FTS3 Steering

Europe/Zurich
31/S-023 (CERN)

31/S-023

CERN

22
Show room on map
Alejandro Alvarez Ayllon (CERN)
  • Release candidate is 3.5.x. Patch version will depend on the iterations while running on the pilot.

From Atlas document

  • Atlas asked how to figure out the version that is running on a server
    • REST publishes it on the root directory. i.e https://fts3.cern.ch:8446/
      •  "api": {"major": 3, "minor": 4, "patch": 2}
    • Devs should find a way of publishing also the core version [FTS-703]
  • Atlas agreed to move part of the production load to the Pilot service
    • Rather than a one-time only, this load can remain indefinitely, providing invaluable feedback for devs
  • XrdCp transfers from EOS to Castor, used by anybody?
    • Not via FTS, although CMS uses XrdCp directly. Satisfied with the results.
    • The gfal2 xrootd plugin relies on the xrood libraries, so it is mature enough
    • There are some concerns about the suitability of  xrootd outside internal CERN transfers
  • Fair-share: Since FTS schedules per link, and then by activity, some higher priority transfers A ->D can be starved by lower priority transfers from other links (X->D) since they are scheduled first, and exhaust the storage limitation of D
    • Breaking the strict ordering of FTS when scheduling may be enough, and easier to implement [FTS-704]
  • There is a fair amount of small files coming from Atlas.
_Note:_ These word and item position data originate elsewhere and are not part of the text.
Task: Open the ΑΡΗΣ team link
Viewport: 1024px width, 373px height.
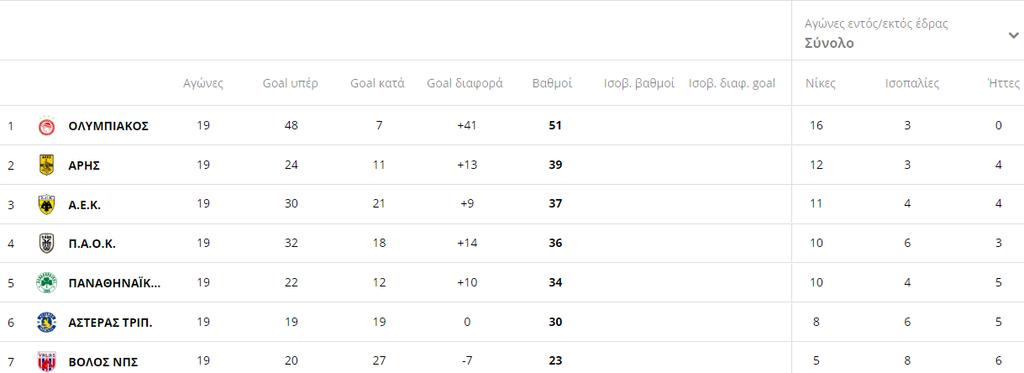Action: [84, 165]
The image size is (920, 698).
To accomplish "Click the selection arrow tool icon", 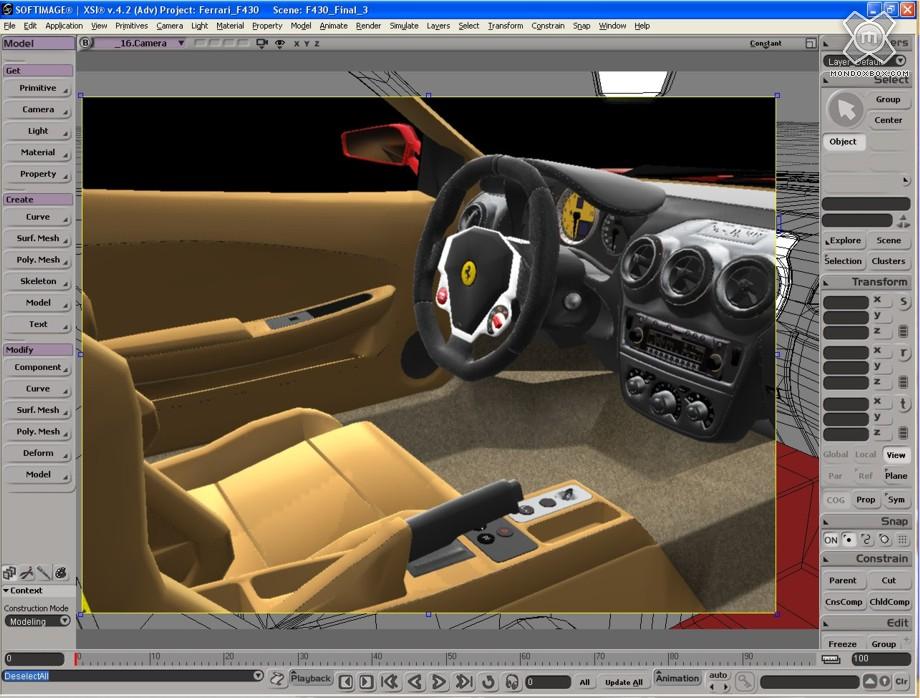I will [846, 110].

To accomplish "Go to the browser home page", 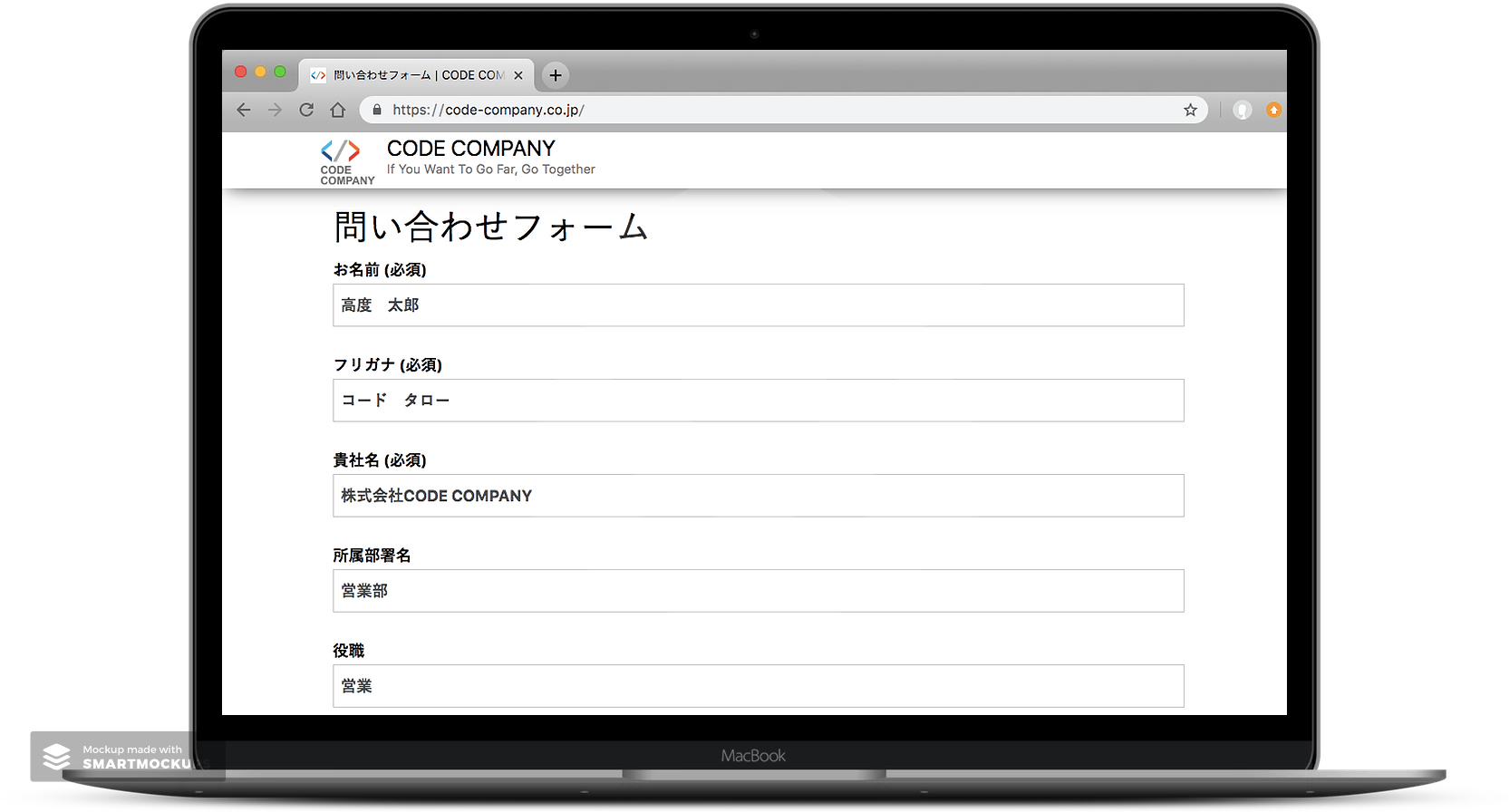I will tap(338, 110).
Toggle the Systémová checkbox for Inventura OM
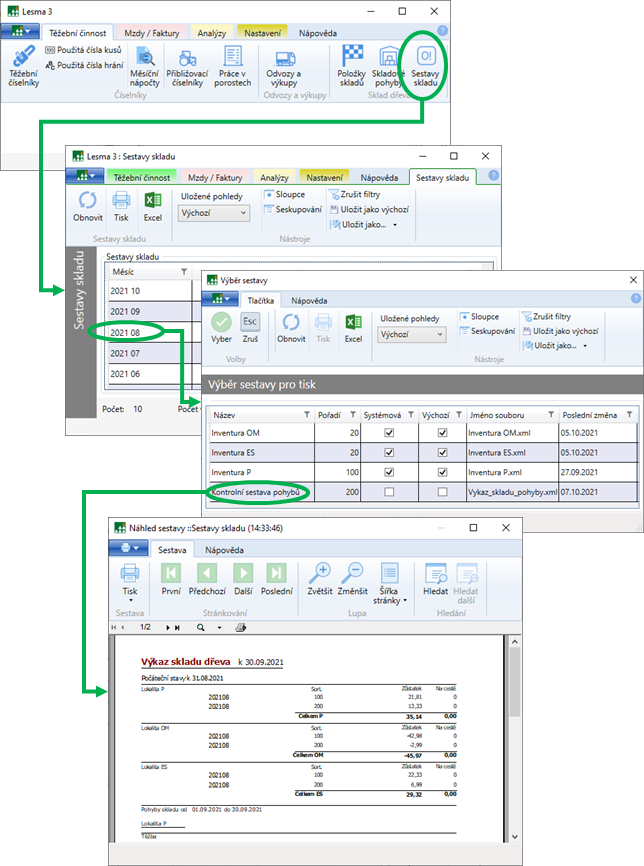644x866 pixels. (389, 433)
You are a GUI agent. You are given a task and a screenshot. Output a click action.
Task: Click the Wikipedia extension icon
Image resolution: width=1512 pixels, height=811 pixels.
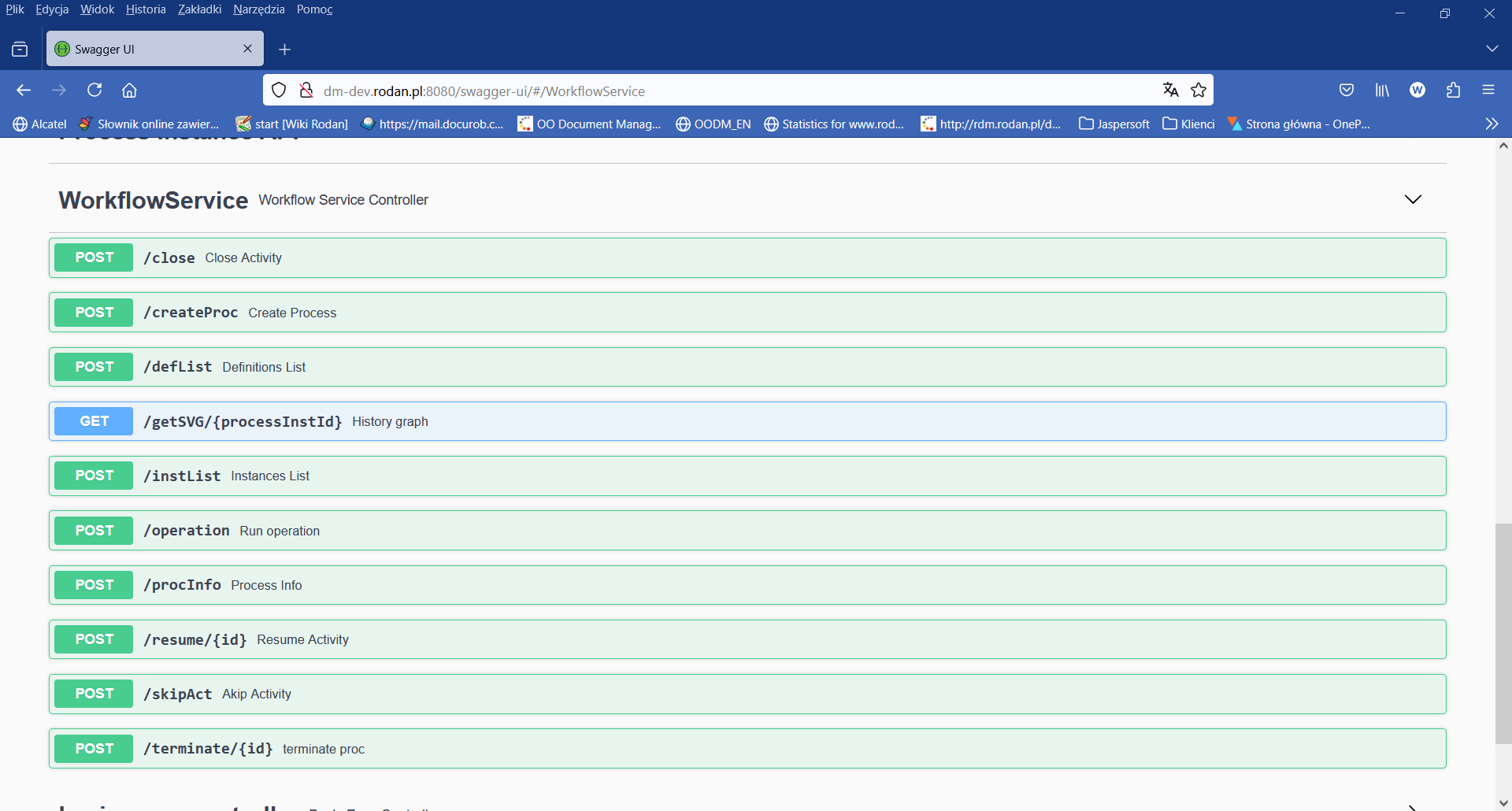1418,90
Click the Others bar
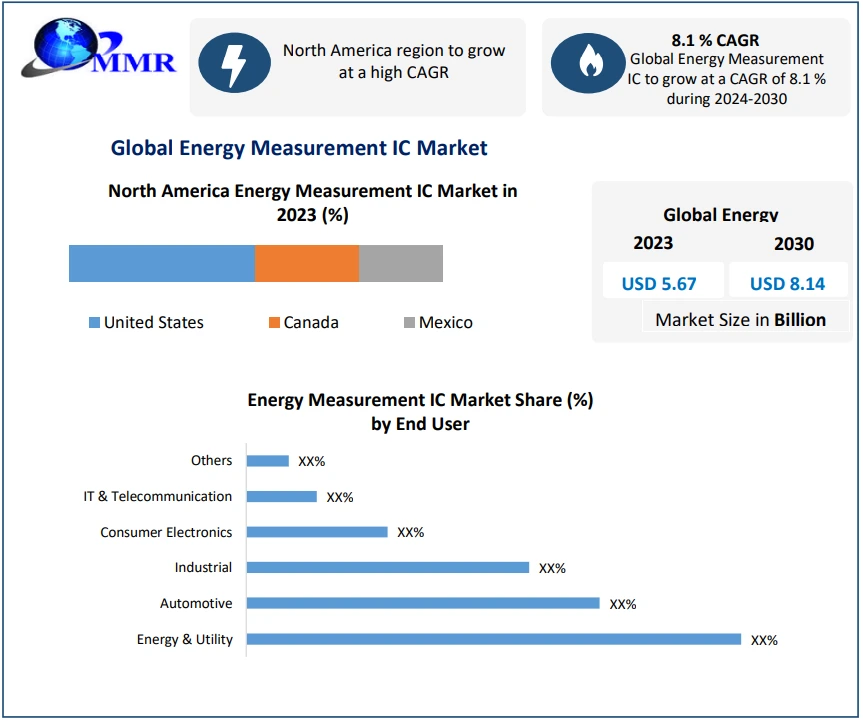Image resolution: width=863 pixels, height=721 pixels. (267, 461)
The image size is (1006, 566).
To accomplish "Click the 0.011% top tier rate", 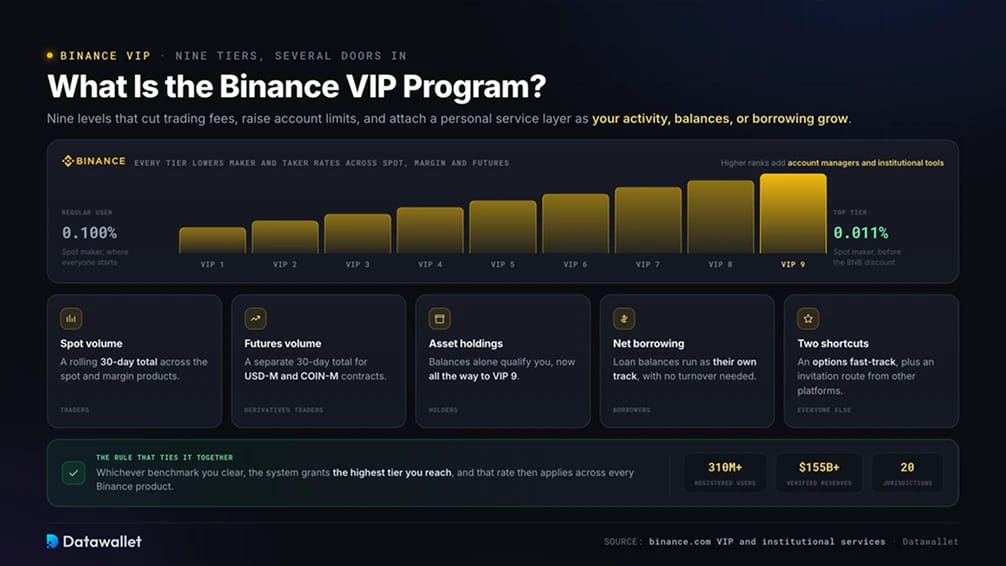I will (x=860, y=233).
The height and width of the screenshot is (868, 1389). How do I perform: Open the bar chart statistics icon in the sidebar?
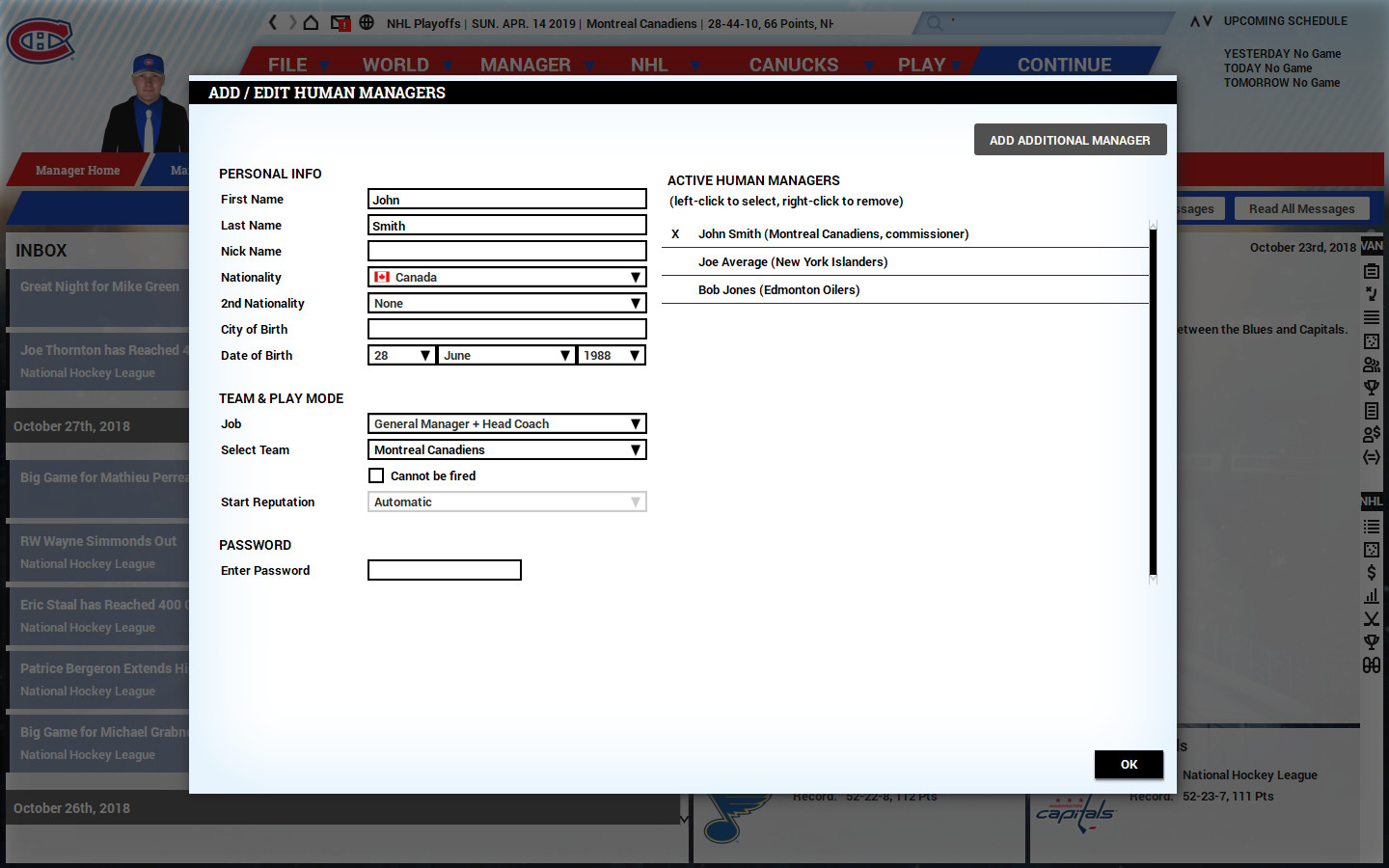(x=1372, y=595)
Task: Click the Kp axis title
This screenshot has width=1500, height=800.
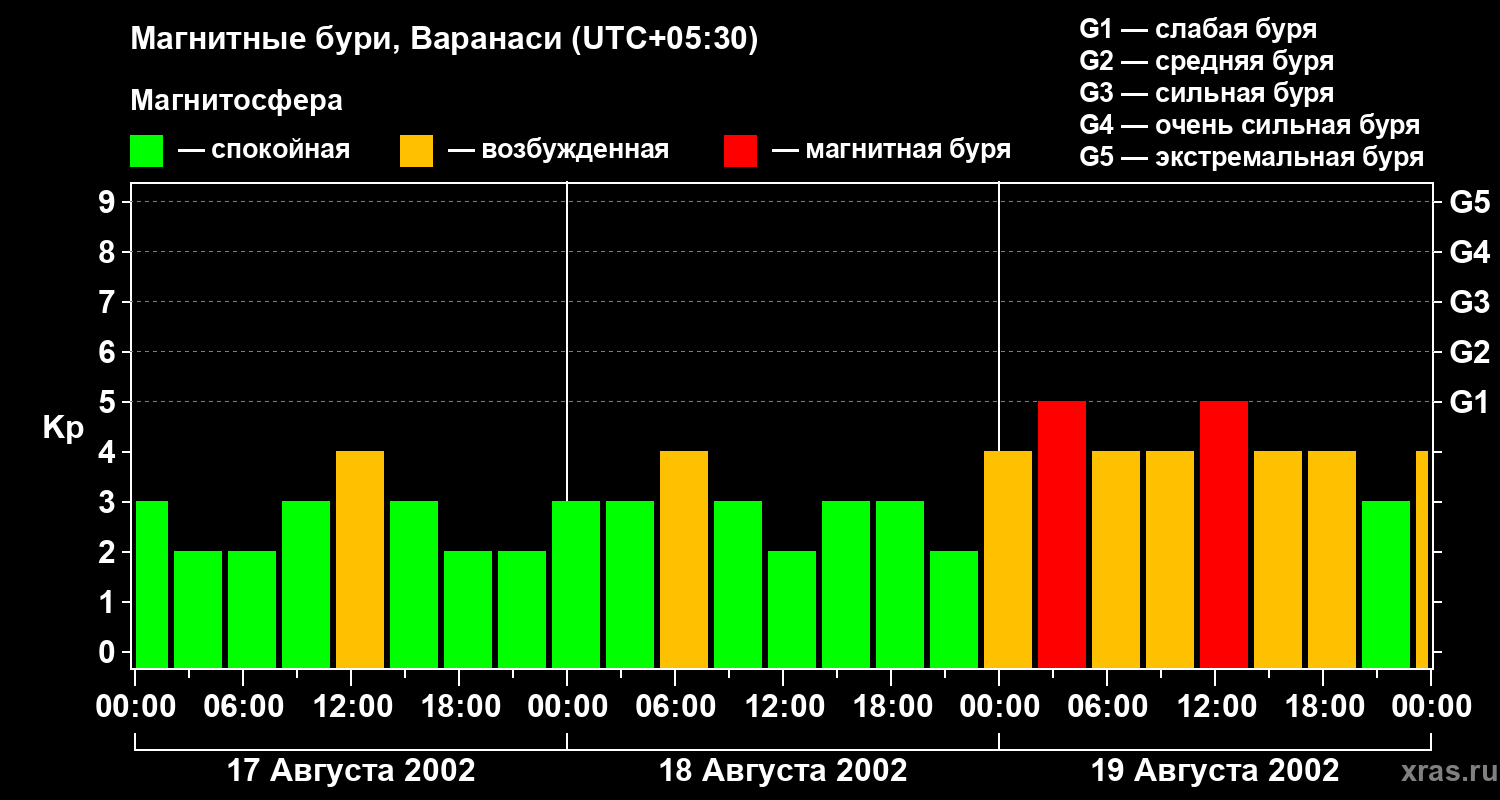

Session reuse will help when switching to GsiFTP only.
    • Can FTS decide when to use it?
    • As of today, session reuse is for the whole job, or nothing.
    • Low hanging fruit: jobs with several small files [FTS-705]
  • Very long term: cross check theoretical bandwidth with achieved throughput. Can this provide feedback for FTS?

Configuration

  • Needs to be armonized, so VOs know what are other doing, what are the values...
    • ​Need to involve all parties (VOs, devs...)
    • Consultancy from devs may be required for setting the values as well
    • Maybe better to iterate that keep discussing
  • Agreed on creating a JIRA project to keep track of why changes are done
    • FTS provides an audit, but not tracking of rationales
    • JIRA for the moment, to consider integration (i.e. automatic integration of ticket creation)
    • [FTS-706]

Other

  • Stalled connections: small improvements at CERN, but not yet 100% solved
    • To notify sites configuration changes required once CERN dissappear from the alerts
    • Disabling Gridsite passcode files and max requests per client seem to help, but only help
  • Deletion:
    • ATLAS, CMS and LHCb do not use, and do not plan to use deletions
    • To be removed [FTS-707]
  • SOAP
    • Only CMS pending migration, but going as planned
    • ~2 months the REST implementation will go to production (this is, ~beginning of November)
    • Calendar is maintained: [FTS-600], [FTS-601]
      • Monitoring being put in place to trace users still using SOAP
      • SOAP can be shutdown progressively before the rollout of 3.6 to detect outliers
  • Downtime may be required for 3.6 and database optimizations
    • No objections by anyone
    • Pilot can be used as pivot
    • No need to drain, but yes to stop submitting
      • Poller may keep running, so either read-only access or 503 statuses need to be returned
    • To discuss the dates. January doesn't seem to fit.

 

There are minutes attached to this event. Show them.
    • 15:30 16:15
      FTS 3.5.0 and roadmap 45m
      • 3.5
      • Plans for 3.6
      • Deletion, still a requirement?
      • SOAP deprecation
      • Configuration traceability
    • 16:15 16:30
      Follow up: Messaging and REST stalled connections 15m
    • 16:30 16:50
      AOB 20m

      [HIGH]
      - Many things will “come in next release”: can you please clarify which versions is ready to go in production, and can we know from sites running FTS what they run?
      E.g. stale connection status: is this fixed, can we ask sites to move to that release?
      - FTS pilot: ATLAS could increase the load if needed.
      max/min for optimiser
      - Xrdcp third party transfers: is it true that other experiments are using already FTS with xrdcp? Is it mature enough for ATLAS to use it, or at least to test it for EOS to Castor RAW files transfers?

      [MEDIUM]

      • Fair-share: We need to apply it per destination and not per linlefik, e.g., express
      • Config between various FTS servers and defaults clearly visible.
      • Config between Optimizer and fixed streams
      • Automatic session reuse . ATLAS is pushing to have more sites SRMless but with GridFTP. If we have a multifile job with gridftp, can FTS automatically decide to use the gridftp session reuse?

      [LOW]
      - Network map, at least LHCOPN (Tier-0 Tier-1s)
      - Monitoring: different numbers in different places. Need to be understood.